All students know about the colour wheel, the spectrum, and the primary colours. They can tell you that the primary colours can be mixed to make all other colours, and can not themselves be mixed at full intensity from other colours. They may know just enough to get into endless debates as to whether the "real" primaries are the red, yellow and blue of the conventional artists colour wheel, or the yellow, magenta and cyan printer's primaries, or perhaps the three optimal primaries for mixing coloured lights - red, green and blue. But few have reflected on the inconsistencies that seem to lurk within this universally held knowledge. For example, few have wondered why there are three primary colours. If the visible spectrum consists of a continuous range of wavelengths, why should just three colours be special? Why not five? And why for that matter do colours form a circle, when the spectrum does not?

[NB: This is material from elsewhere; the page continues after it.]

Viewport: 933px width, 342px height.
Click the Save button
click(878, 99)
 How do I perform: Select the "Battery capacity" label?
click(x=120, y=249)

These questions do not arise in most treatments of "colour theory" for artists. Though fundamental to the subject, they do not occur to us, perhaps because we internalize our knowledge about colour at an early and uncritical age. To answer them we need to understand some basics of colour vision. In broad outline, the processing of colour information by our visual system seems to operate in three successive stages:

1. Trichromatic image capture: colour information is recorded by the responses of the L,M and S cone cells in the retina.

2. Opponent processing: responses from the L,M and S cones are converted into three signals, for brightness, yellowness vs blueness, and redness vs. greenness respectively, the latter two providing our perception of hue and saturation.

3. Processing for colour constancy: information on hue, brightness and saturation from throughout the visual field is analysed and resolved into an interpretation of the hue, brightness and saturation of the illumination, and the hue, value and chroma of the visible surfaces.

We will review these topics briefly in the succeeding pages, not only to answer the questions raised in the first paragrah, but also to gain the background we need in order to discuss the dimensions of colour in detail. For a much more comprehensive online account of current understanding of all aspects of colour vision, the Webvision site of the University of Utah is strongly recommended.